*** Opening of Extracted information ***
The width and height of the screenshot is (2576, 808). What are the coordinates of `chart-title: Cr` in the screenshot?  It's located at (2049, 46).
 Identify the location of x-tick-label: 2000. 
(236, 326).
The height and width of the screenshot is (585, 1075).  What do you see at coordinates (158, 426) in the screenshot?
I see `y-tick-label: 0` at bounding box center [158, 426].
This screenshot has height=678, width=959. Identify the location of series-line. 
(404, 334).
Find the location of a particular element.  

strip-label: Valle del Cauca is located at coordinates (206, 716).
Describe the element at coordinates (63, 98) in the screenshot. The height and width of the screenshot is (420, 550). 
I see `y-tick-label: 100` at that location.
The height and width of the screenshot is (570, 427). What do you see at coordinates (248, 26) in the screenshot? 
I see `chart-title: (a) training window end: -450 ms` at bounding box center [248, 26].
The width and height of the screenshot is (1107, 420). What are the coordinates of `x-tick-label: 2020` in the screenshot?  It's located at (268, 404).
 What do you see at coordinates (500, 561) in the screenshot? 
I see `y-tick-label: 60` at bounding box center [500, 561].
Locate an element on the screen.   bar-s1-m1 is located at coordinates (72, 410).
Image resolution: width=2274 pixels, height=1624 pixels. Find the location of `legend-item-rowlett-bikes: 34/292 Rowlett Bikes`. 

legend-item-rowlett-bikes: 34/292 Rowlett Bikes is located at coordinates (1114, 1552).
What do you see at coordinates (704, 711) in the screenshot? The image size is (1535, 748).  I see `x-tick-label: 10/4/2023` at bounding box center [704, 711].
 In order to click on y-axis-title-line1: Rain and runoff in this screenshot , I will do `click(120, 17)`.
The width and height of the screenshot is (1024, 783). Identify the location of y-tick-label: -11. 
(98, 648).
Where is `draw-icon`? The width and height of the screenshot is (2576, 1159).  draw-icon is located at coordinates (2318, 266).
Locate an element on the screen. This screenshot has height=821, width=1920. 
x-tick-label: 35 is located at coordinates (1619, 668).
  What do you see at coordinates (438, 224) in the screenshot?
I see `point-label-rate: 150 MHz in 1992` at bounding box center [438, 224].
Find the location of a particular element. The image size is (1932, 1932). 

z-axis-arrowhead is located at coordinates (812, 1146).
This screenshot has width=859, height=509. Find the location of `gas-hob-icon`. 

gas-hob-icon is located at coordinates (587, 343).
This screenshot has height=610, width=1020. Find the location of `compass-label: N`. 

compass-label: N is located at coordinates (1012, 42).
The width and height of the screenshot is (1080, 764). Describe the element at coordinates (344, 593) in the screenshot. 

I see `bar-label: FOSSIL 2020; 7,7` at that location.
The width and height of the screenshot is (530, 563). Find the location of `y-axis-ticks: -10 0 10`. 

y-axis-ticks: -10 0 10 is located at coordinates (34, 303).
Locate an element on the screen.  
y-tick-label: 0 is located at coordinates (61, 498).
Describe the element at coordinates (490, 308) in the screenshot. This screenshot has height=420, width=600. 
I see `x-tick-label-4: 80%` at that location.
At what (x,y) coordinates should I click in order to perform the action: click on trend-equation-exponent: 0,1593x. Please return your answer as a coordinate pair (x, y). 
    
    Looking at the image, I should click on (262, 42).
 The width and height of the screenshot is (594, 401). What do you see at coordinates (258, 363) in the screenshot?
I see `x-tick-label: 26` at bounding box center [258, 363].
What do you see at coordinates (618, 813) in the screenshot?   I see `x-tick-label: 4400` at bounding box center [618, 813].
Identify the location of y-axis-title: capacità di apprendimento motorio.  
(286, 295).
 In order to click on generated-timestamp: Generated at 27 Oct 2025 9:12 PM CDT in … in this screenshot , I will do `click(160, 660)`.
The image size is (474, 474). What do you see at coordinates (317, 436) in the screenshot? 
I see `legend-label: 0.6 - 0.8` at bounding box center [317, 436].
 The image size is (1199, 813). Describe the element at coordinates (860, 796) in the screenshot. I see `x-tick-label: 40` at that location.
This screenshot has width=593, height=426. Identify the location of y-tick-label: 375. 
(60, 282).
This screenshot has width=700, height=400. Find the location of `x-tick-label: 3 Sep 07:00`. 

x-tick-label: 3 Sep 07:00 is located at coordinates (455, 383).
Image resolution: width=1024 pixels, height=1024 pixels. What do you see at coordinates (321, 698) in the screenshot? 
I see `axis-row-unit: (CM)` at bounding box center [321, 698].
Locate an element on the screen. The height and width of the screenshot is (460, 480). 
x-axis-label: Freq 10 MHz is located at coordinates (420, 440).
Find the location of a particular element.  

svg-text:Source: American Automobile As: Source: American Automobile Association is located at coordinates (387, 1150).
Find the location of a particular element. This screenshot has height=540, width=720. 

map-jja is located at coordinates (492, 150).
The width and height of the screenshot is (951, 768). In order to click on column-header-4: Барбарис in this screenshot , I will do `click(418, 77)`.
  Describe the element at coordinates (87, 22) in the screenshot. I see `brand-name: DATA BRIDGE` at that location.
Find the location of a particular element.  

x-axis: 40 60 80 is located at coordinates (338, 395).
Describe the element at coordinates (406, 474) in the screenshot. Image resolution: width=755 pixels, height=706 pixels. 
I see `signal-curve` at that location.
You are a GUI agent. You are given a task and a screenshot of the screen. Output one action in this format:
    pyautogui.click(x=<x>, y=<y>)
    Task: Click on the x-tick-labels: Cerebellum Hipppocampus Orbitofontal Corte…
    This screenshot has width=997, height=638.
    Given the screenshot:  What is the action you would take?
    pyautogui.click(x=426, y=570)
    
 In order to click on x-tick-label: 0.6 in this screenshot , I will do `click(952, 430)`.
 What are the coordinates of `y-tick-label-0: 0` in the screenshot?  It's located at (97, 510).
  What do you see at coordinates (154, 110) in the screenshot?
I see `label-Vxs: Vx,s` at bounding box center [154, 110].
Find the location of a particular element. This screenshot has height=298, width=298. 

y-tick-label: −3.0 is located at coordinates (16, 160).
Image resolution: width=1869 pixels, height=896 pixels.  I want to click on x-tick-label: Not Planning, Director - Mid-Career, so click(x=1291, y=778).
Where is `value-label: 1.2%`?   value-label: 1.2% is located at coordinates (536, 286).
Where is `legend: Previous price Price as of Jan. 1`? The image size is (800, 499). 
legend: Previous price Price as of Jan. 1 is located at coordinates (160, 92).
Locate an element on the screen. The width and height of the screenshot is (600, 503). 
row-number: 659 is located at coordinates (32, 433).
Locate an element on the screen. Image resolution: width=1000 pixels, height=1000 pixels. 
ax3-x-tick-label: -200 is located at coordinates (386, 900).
*** Close of Extracted information ***
#### Exercise
Update the lines above by replacing "Locate an element on the screen" with "Find an element on the screen" wherever it occurs. Keep everything else the same.

#### Solution for this problem
The width and height of the screenshot is (2576, 808). What are the coordinates of `chart-title: Cr` in the screenshot?  It's located at (2049, 46).
 Identify the location of x-tick-label: 2000. 
(236, 326).
The height and width of the screenshot is (585, 1075).  What do you see at coordinates (158, 426) in the screenshot?
I see `y-tick-label: 0` at bounding box center [158, 426].
This screenshot has height=678, width=959. Identify the location of series-line. 
(404, 334).
Find the location of a particular element.  

strip-label: Valle del Cauca is located at coordinates (206, 716).
Describe the element at coordinates (63, 98) in the screenshot. The height and width of the screenshot is (420, 550). 
I see `y-tick-label: 100` at that location.
The height and width of the screenshot is (570, 427). What do you see at coordinates (248, 26) in the screenshot? 
I see `chart-title: (a) training window end: -450 ms` at bounding box center [248, 26].
The width and height of the screenshot is (1107, 420). What are the coordinates of `x-tick-label: 2020` in the screenshot?  It's located at (268, 404).
 What do you see at coordinates (500, 561) in the screenshot? 
I see `y-tick-label: 60` at bounding box center [500, 561].
Find an element on the screen.   bar-s1-m1 is located at coordinates (72, 410).
Image resolution: width=2274 pixels, height=1624 pixels. Find the location of `legend-item-rowlett-bikes: 34/292 Rowlett Bikes`. 

legend-item-rowlett-bikes: 34/292 Rowlett Bikes is located at coordinates (1114, 1552).
What do you see at coordinates (704, 711) in the screenshot? The image size is (1535, 748).  I see `x-tick-label: 10/4/2023` at bounding box center [704, 711].
 In order to click on y-axis-title-line1: Rain and runoff in this screenshot , I will do `click(120, 17)`.
The width and height of the screenshot is (1024, 783). Identify the location of y-tick-label: -11. 
(98, 648).
Where is `draw-icon`? The width and height of the screenshot is (2576, 1159).  draw-icon is located at coordinates (2318, 266).
Find an element on the screen. This screenshot has height=821, width=1920. 
x-tick-label: 35 is located at coordinates (1619, 668).
  What do you see at coordinates (438, 224) in the screenshot?
I see `point-label-rate: 150 MHz in 1992` at bounding box center [438, 224].
Find the location of a particular element. The image size is (1932, 1932). 

z-axis-arrowhead is located at coordinates (812, 1146).
This screenshot has width=859, height=509. Find the location of `gas-hob-icon`. 

gas-hob-icon is located at coordinates (587, 343).
This screenshot has height=610, width=1020. Find the location of `compass-label: N`. 

compass-label: N is located at coordinates (1012, 42).
The width and height of the screenshot is (1080, 764). Describe the element at coordinates (344, 593) in the screenshot. 

I see `bar-label: FOSSIL 2020; 7,7` at that location.
The width and height of the screenshot is (530, 563). Find the location of `y-axis-ticks: -10 0 10`. 

y-axis-ticks: -10 0 10 is located at coordinates (34, 303).
Find an element on the screen.  
y-tick-label: 0 is located at coordinates (61, 498).
Describe the element at coordinates (490, 308) in the screenshot. This screenshot has height=420, width=600. 
I see `x-tick-label-4: 80%` at that location.
At what (x,y) coordinates should I click in order to perform the action: click on trend-equation-exponent: 0,1593x. Please return your answer as a coordinate pair (x, y). 
    
    Looking at the image, I should click on (262, 42).
 The width and height of the screenshot is (594, 401). What do you see at coordinates (258, 363) in the screenshot?
I see `x-tick-label: 26` at bounding box center [258, 363].
What do you see at coordinates (618, 813) in the screenshot?   I see `x-tick-label: 4400` at bounding box center [618, 813].
Identify the location of y-axis-title: capacità di apprendimento motorio.  
(286, 295).
 In order to click on generated-timestamp: Generated at 27 Oct 2025 9:12 PM CDT in … in this screenshot , I will do `click(160, 660)`.
The image size is (474, 474). What do you see at coordinates (317, 436) in the screenshot? 
I see `legend-label: 0.6 - 0.8` at bounding box center [317, 436].
 The image size is (1199, 813). Describe the element at coordinates (860, 796) in the screenshot. I see `x-tick-label: 40` at that location.
This screenshot has width=593, height=426. Identify the location of y-tick-label: 375. 
(60, 282).
This screenshot has width=700, height=400. Find the location of `x-tick-label: 3 Sep 07:00`. 

x-tick-label: 3 Sep 07:00 is located at coordinates (455, 383).
Image resolution: width=1024 pixels, height=1024 pixels. What do you see at coordinates (321, 698) in the screenshot? 
I see `axis-row-unit: (CM)` at bounding box center [321, 698].
Find an element on the screen. The height and width of the screenshot is (460, 480). 
x-axis-label: Freq 10 MHz is located at coordinates (420, 440).
Find the location of a particular element.  

svg-text:Source: American Automobile As: Source: American Automobile Association is located at coordinates (387, 1150).
Find the location of a particular element. This screenshot has height=540, width=720. 

map-jja is located at coordinates (492, 150).
The width and height of the screenshot is (951, 768). In order to click on column-header-4: Барбарис in this screenshot , I will do `click(418, 77)`.
  Describe the element at coordinates (87, 22) in the screenshot. I see `brand-name: DATA BRIDGE` at that location.
Find the location of a particular element.  

x-axis: 40 60 80 is located at coordinates (338, 395).
Describe the element at coordinates (406, 474) in the screenshot. Image resolution: width=755 pixels, height=706 pixels. 
I see `signal-curve` at that location.
You are a GUI agent. You are given a task and a screenshot of the screen. Output one action in this format:
    pyautogui.click(x=<x>, y=<y>)
    Task: Click on the x-tick-labels: Cerebellum Hipppocampus Orbitofontal Corte…
    This screenshot has width=997, height=638.
    Given the screenshot:  What is the action you would take?
    pyautogui.click(x=426, y=570)
    
 In order to click on x-tick-label: 0.6 in this screenshot , I will do `click(952, 430)`.
 What are the coordinates of `y-tick-label-0: 0` in the screenshot?  It's located at (97, 510).
  What do you see at coordinates (154, 110) in the screenshot?
I see `label-Vxs: Vx,s` at bounding box center [154, 110].
Find the location of a particular element. This screenshot has height=298, width=298. 

y-tick-label: −3.0 is located at coordinates (16, 160).
Image resolution: width=1869 pixels, height=896 pixels.  I want to click on x-tick-label: Not Planning, Director - Mid-Career, so click(x=1291, y=778).
Where is `value-label: 1.2%`?   value-label: 1.2% is located at coordinates (536, 286).
Where is `legend: Previous price Price as of Jan. 1`? The image size is (800, 499). 
legend: Previous price Price as of Jan. 1 is located at coordinates (160, 92).
Find an element on the screen. The width and height of the screenshot is (600, 503). 
row-number: 659 is located at coordinates (32, 433).
Find an element on the screen. Image resolution: width=1000 pixels, height=1000 pixels. 
ax3-x-tick-label: -200 is located at coordinates (386, 900).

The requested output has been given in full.